Uber Complex Chief Engineer Fail (cntd, no show)
We have reached a new low in this saga. Late on Monday, week after the last fail, OpenReach (in the form of some poor soul in a callcenter in a faraway land) phoned to make a new appointment to complete the work. And even though the work at the house has been completed, they insisted I have to be present for this … then never showed up.
Having to be at the house yesterday was very inconvenient, but I really, really, want this to be over with. The Uber Complex Chief Engineer (if you have not read the previous instalments of this saga now in it’s fourth month, this is an official title) was to be here yesterday in an 8am - 1pm slot. At 12.37pm I received a machine generated text informing me that if the engineer is not at the property (he was not) ‘they might be working on our network. Our engineer will still need an access to your property’.
I was immediately suspicious of the modal ‘might’ here, for implicit in a ‘might’ is always ‘may not’, and we only say ‘might’ when we can’t say ‘is’. Nevertheless I waited for the rest of the day, just in case. As a result, I have lost a full day I could have really done without losing, and the fault is still there (as the red light on the ONT tells me).
But I did put some of the time to a ‘good’ use, and wrote a long and detailed complaint to OFCOM. Not to fix my case, for that is beneath the regulator, but to launch an investigation into the whole shambolic OpenReach fibre rollout in the view of their monopolistic position. They really are not fit to be responsible for the Internet backbone of this country.

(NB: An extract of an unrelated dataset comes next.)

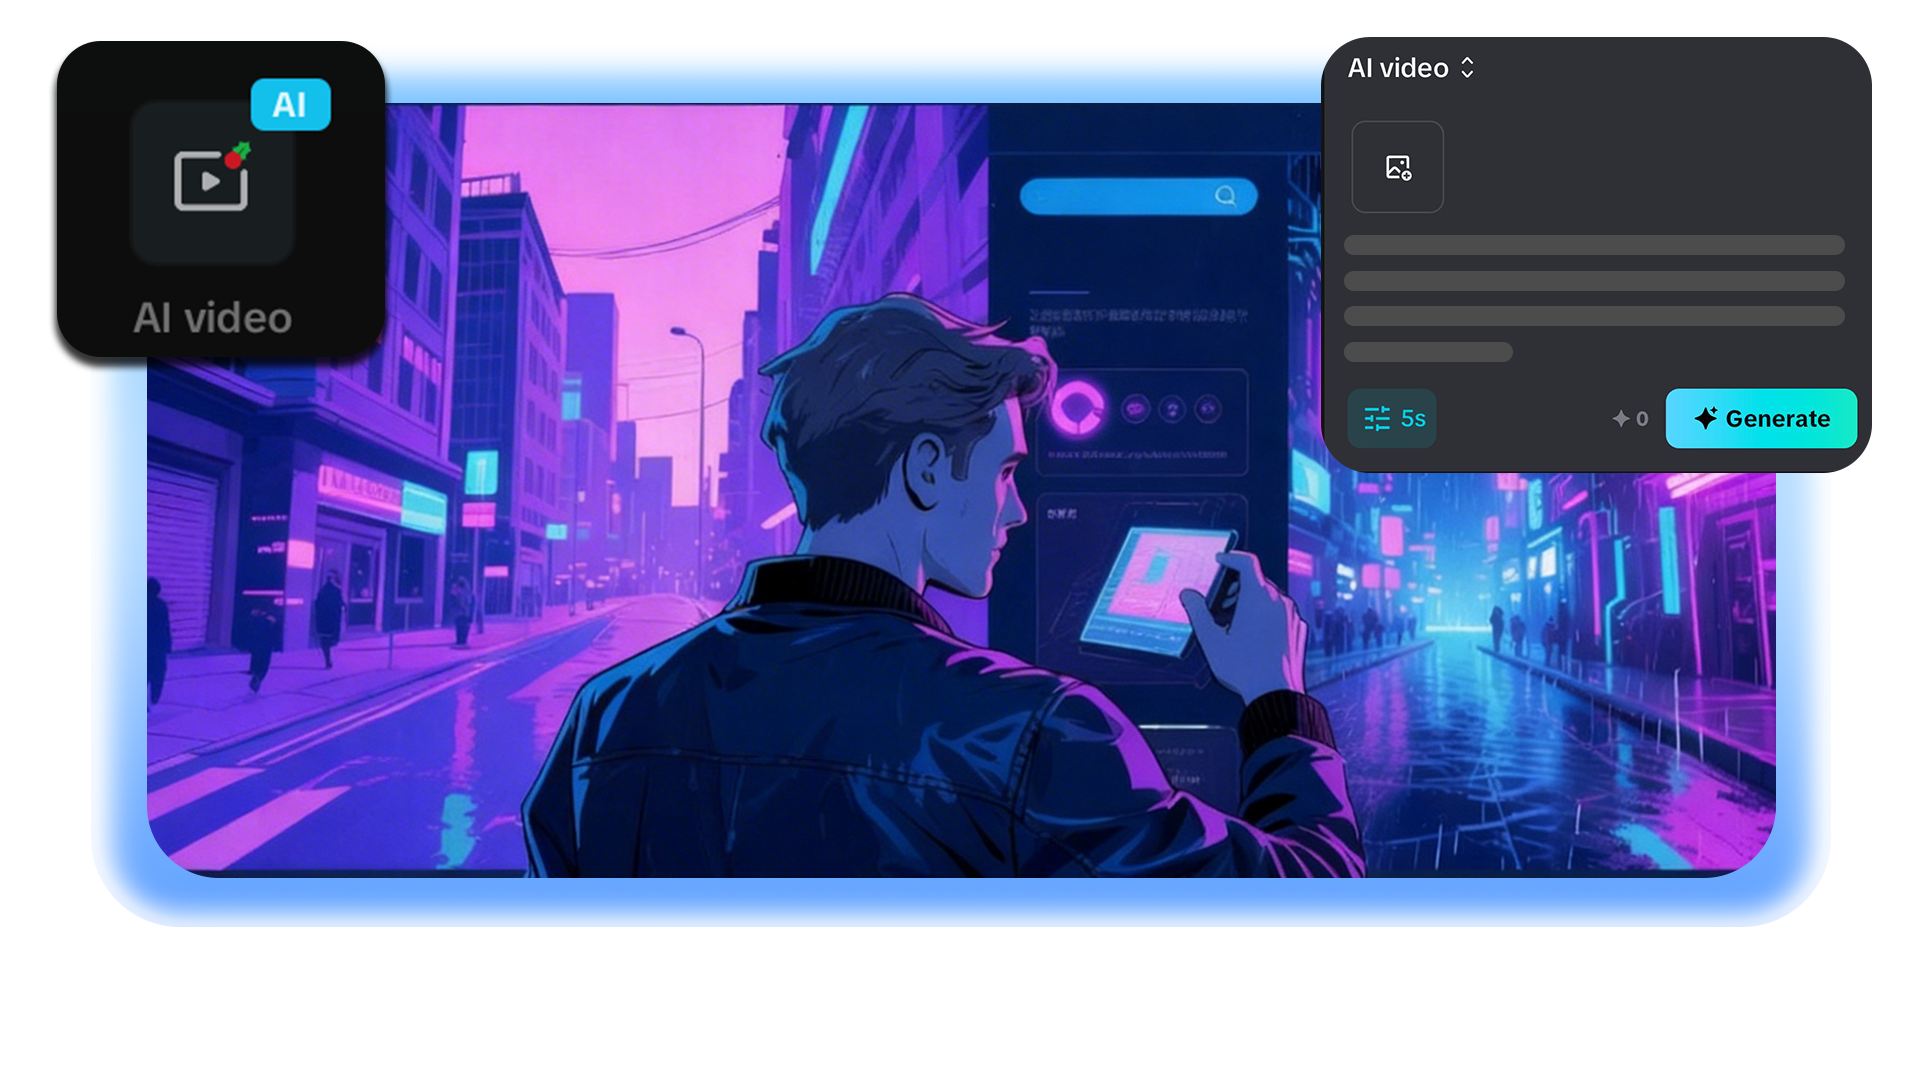The image size is (1920, 1080).
Task: Click the add image upload icon
Action: 1397,167
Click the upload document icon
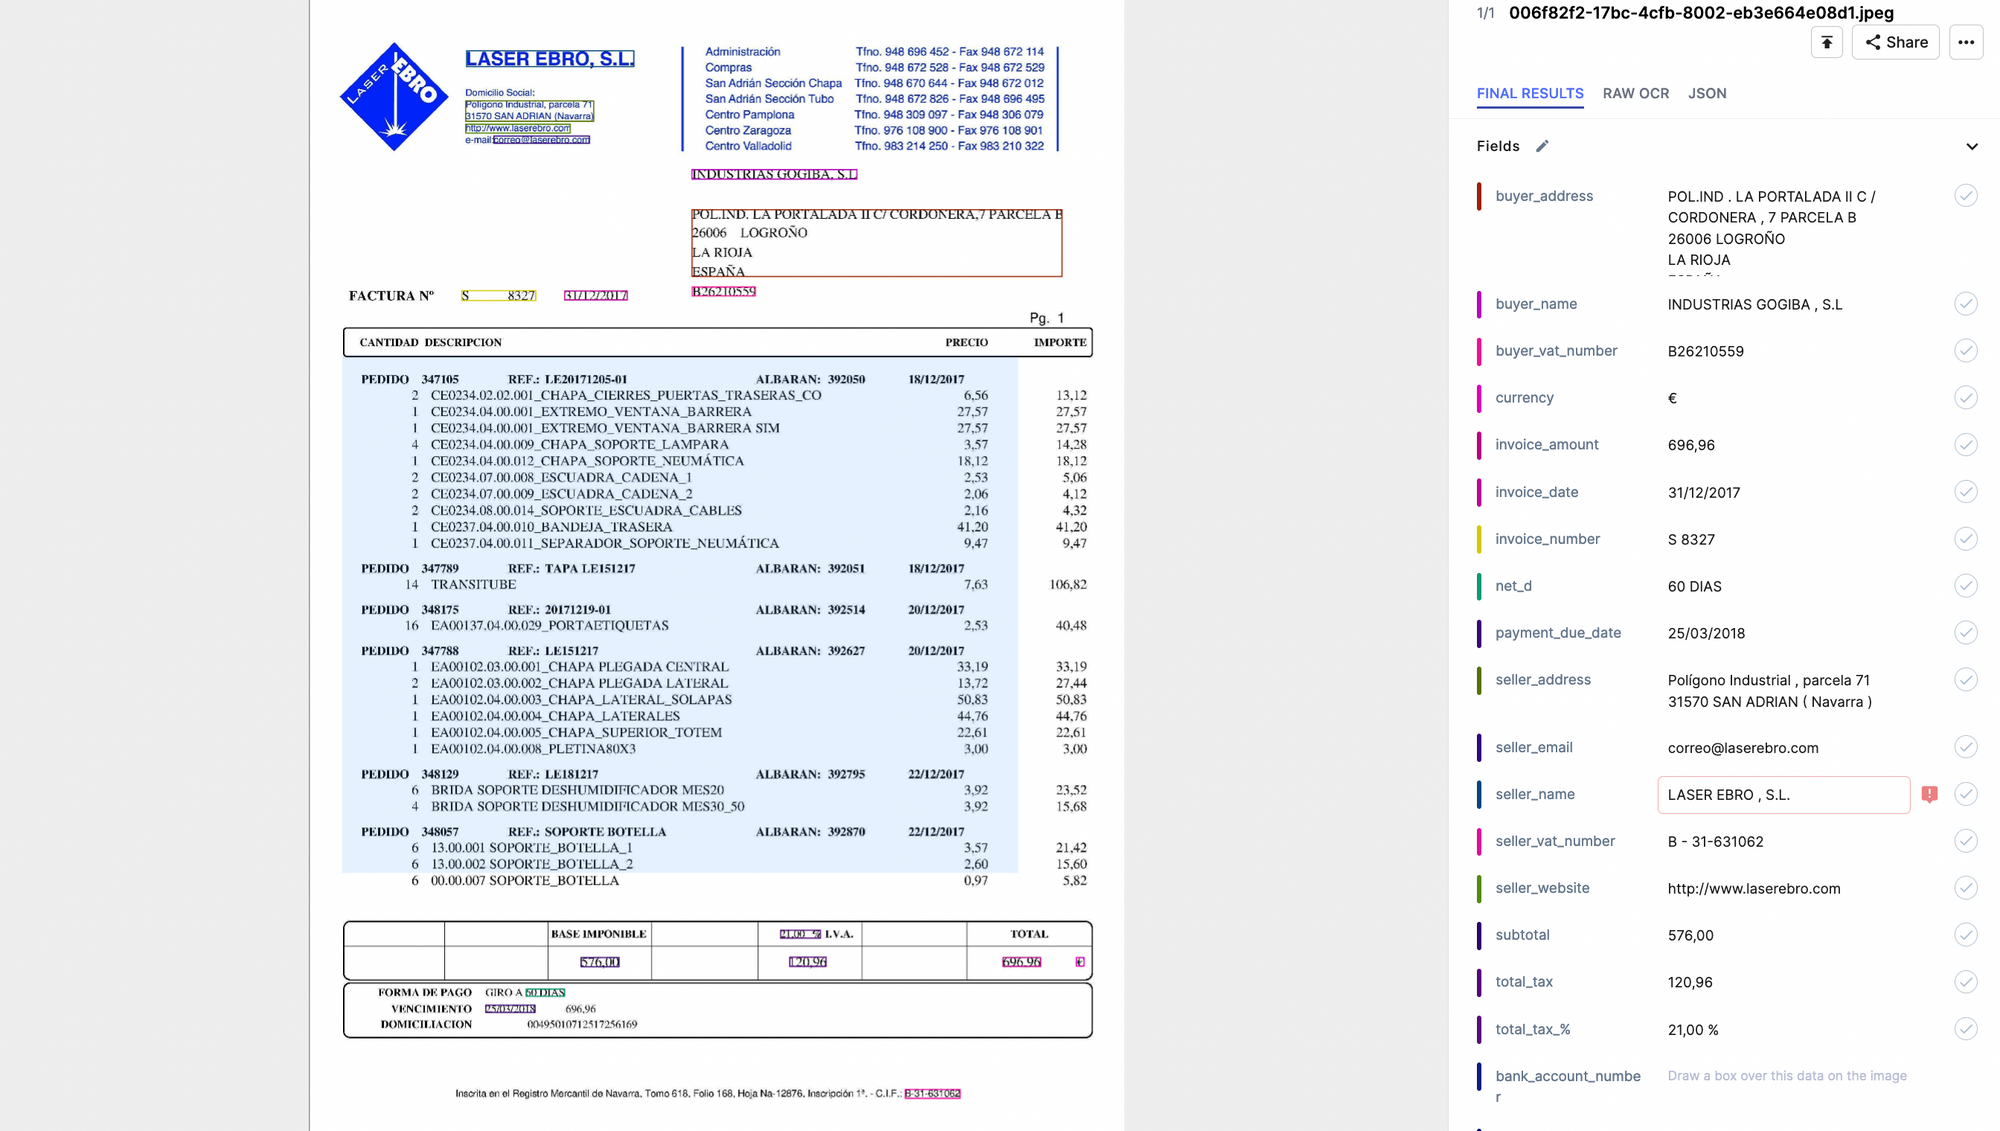This screenshot has width=2000, height=1131. click(1827, 42)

We will see, but since I have a good, long, detailed letter already written, it needs only small tweaks before it goes to my MP and MSPs, and I am ready to keep stirring this pot until something changes. Thing is, like all essential utilities, the Internet infrastructure should be in national ownership, and OpenReach are making the case for this very strong.
Anyway, if your experience with OpenReach has also been poor, please do write to OFCOM, not to intervene in your own case (they don’t do that, you are better writing to a newspaper, like the Guardian — on my TODO list), but asking the regulator to investigate the evident abuse of OpenReach’s monopolistic position in the market and it’s implications for the country as a whole.